■ **Task details**
Reproduce everything in the critique of the yiush argument from "2) While it" down to "necessarily the sovereign.", word for word.

■ **Document segment**
====

BH: your piece on yiush presents me with many problems.

1) In your tribune piece, you want to argue that Jews are somehow more humane and tolerant, yet you turn around to this audience and argue basically that any land owned in Israel (or at the very least Jerusalem) by non Jews can be halachically seized by a Jew. Oy yoyoy.

2) While it seems that you are trying to justify Israeli sovereignty, your argument addresses land parcel ownership. Ownership and Sovereignty are very different categories. The sovereign power doesn't necessarily own the land, and a land owner most certainly is not necessarily the sovereign.

3) Your confusion maybe unconsciously strategic. By this confusion you conceal the elephant in the room for religious political zionists: the state of Israel does not represent from a halachic standpoint Am yisrael. It is one thing to argue that the state's leaders operates with interest of am yisrael in mind, it's another to amalgamate the two. Let me make this clearer: the State of Israel is not Am Yisrael. Nor is their any practical means to establish the State as the sovereign of Am Yisrael.
i, myself hope that the State is merely a temporary incubator for the establishment of a true society of Israel.

4) Your yiush argument not only supposes that yiush applies to real estate but that individual ownership is derived from corporate ownership. In other words you imagine a corporate Israel owning the land (like a divinely appointed keren kayemet).
But actually the story the Tanahk tells is of divinely appointed sovereigns who divvy up some of land according to tribal affiliation , while chunks still remain in the hands of other peoples.

5) In other words, your yiush argument hinges on the notion that Am Yisrael as a corporate entity owned all of Israel. I don't agree. King David himself purchased the real estate of the Temple from Araunah the Hittite, for a handsome price. There is no proof that either during the First Temple period or the Second temple period that all of Israel or even Jerusalem itself was owned exclusively by Am Yisrael. Nor is there any source which suggests that land ownership during the second temple had to be Jewish.

6) Your citation of Rashi conceals more than it reveals. Rashi's commentary on Bereshit derives from Bereshit Rabbah,a fifth century piece, itself an echo of a defense against pagan attacks on Jews. Without HaShem being seen as the Creator, the invasion of Canaan even though divinely led could have been regarded as a group's own testimony to its god's seizure of someone else's land. This midrash demonstrates that the G-d who promised and led the invasion is the very same sovereign of the world. The argument is not that Israel is owned in perpetuity by Am Yisrael-- because no such statement is made by Hashem. Again the purpose of the midrash is to connect the G-d of the conquest with the G-d of Creation. The linkage between the G-d of the promise and the G-d of creation in no way substantiates that parcels of Israeli real estate arbritrarily belongs to any member of Am Yisrael who makes a claim upon it. Ironically because the text was used to defend against a very particular charge of stealing in our ancient history. and torah, scholars familiar with religious sources, are now using it to defend contemporary acts of actual stealing.

====

■ **Data excerpt**
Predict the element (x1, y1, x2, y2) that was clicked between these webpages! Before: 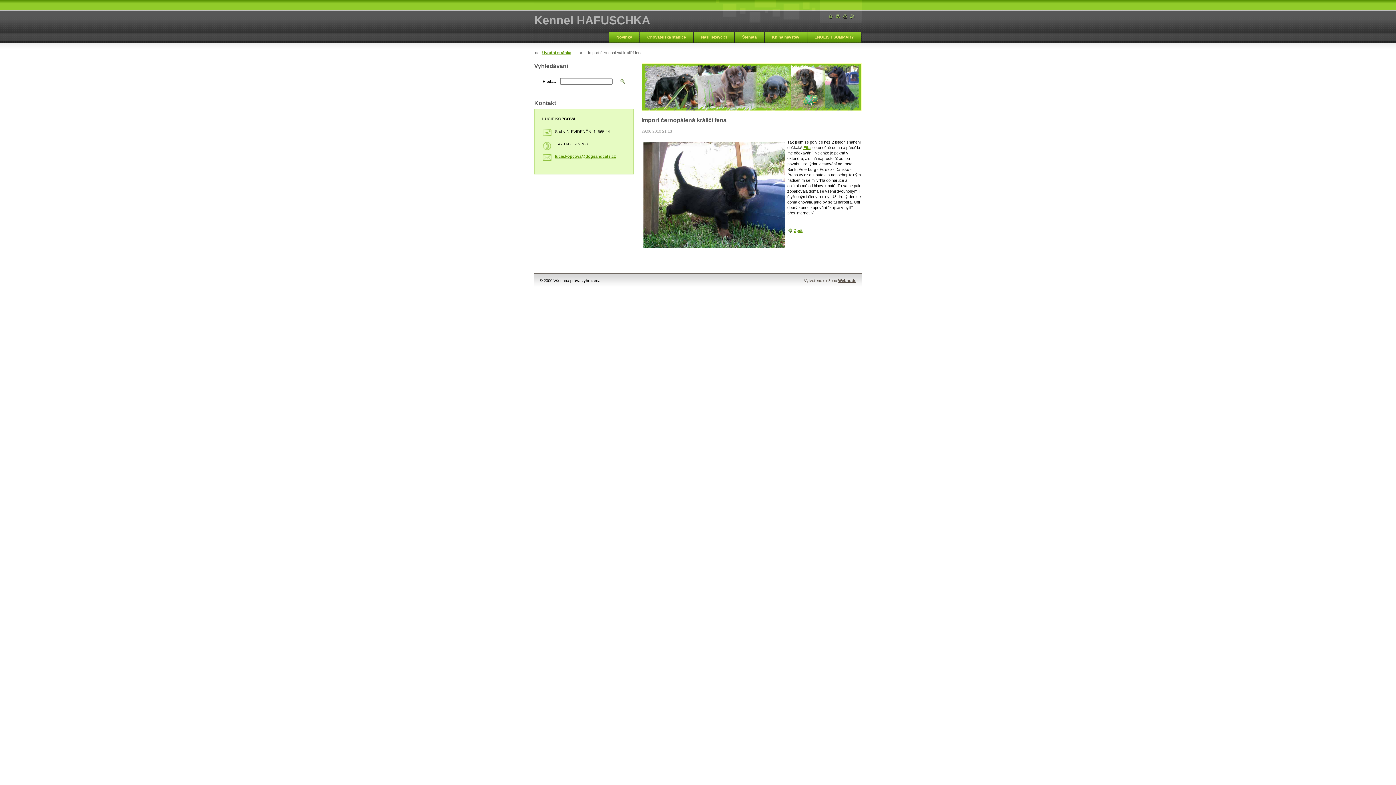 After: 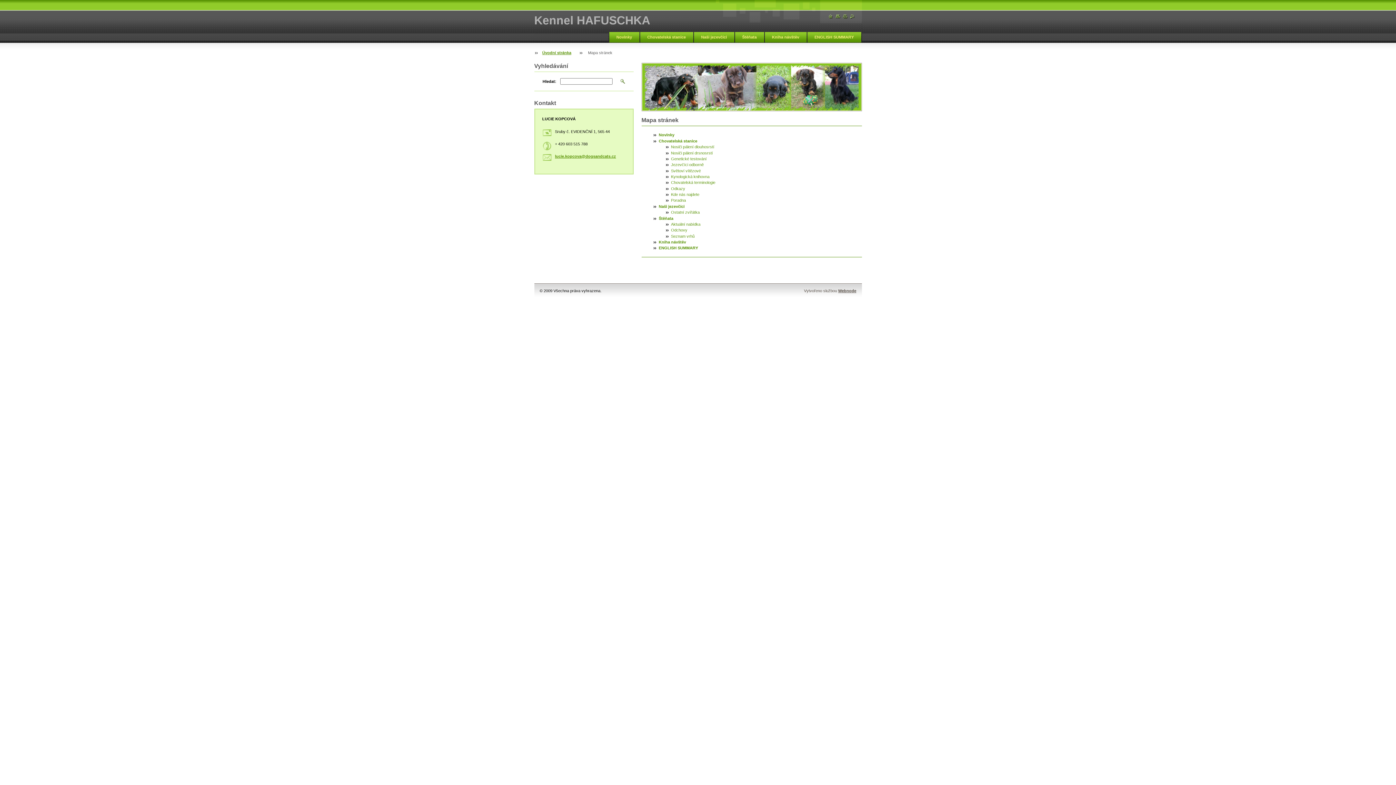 Action: bbox: (835, 14, 840, 18)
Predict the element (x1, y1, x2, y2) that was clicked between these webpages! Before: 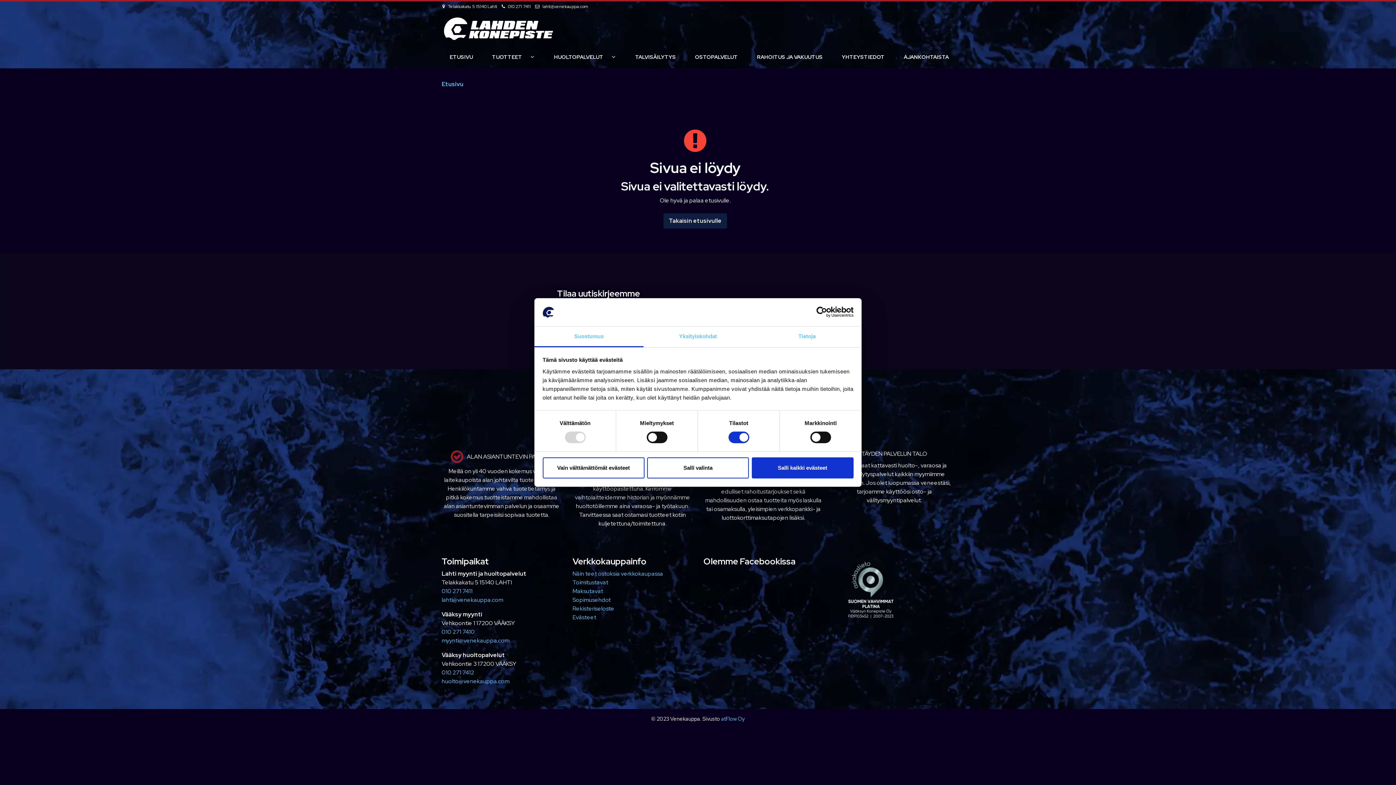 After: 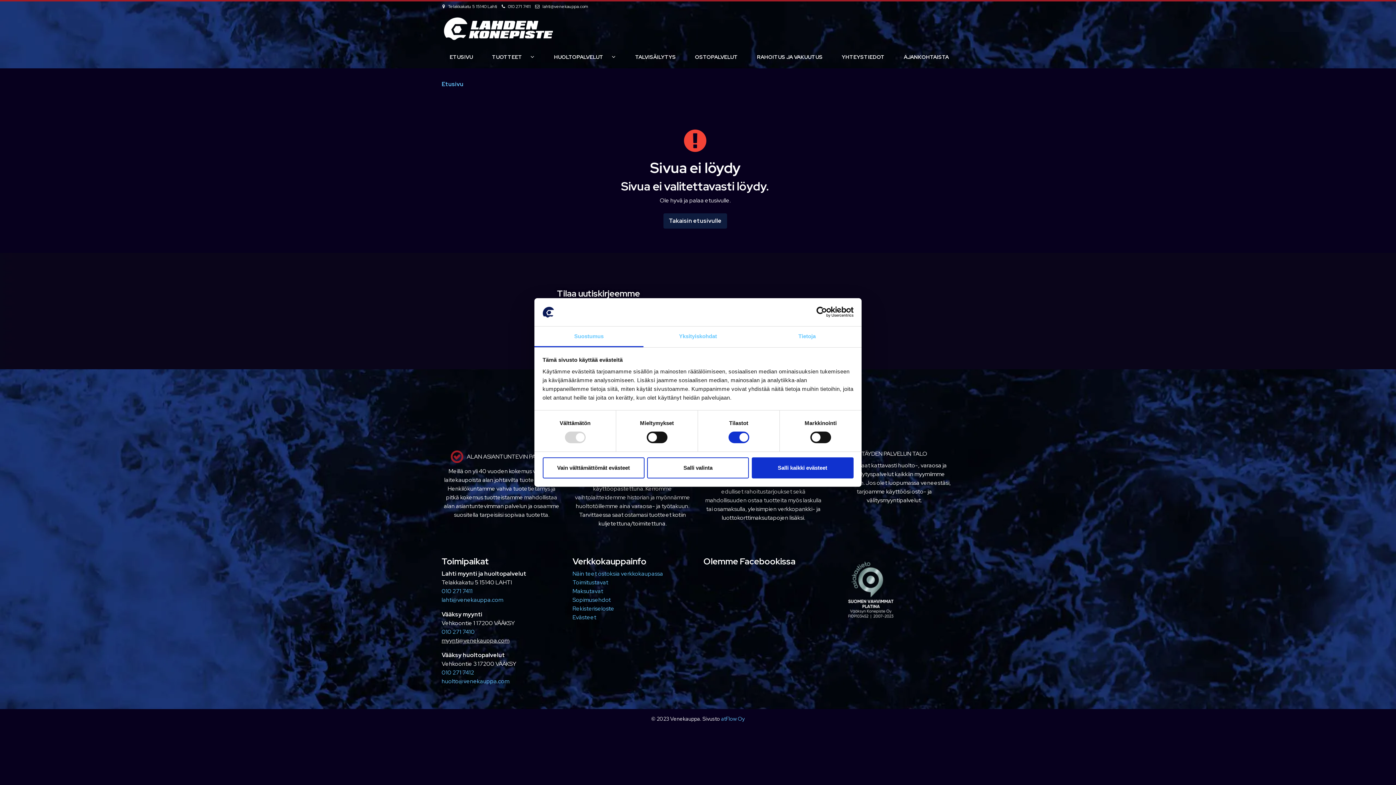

====

■ **Correct result**
2) While it seems that you are trying to justify Israeli sovereignty, your argument addresses land parcel ownership. Ownership and Sovereignty are very different categories. The sovereign power doesn't necessarily own the land, and a land owner most certainly is not necessarily the sovereign.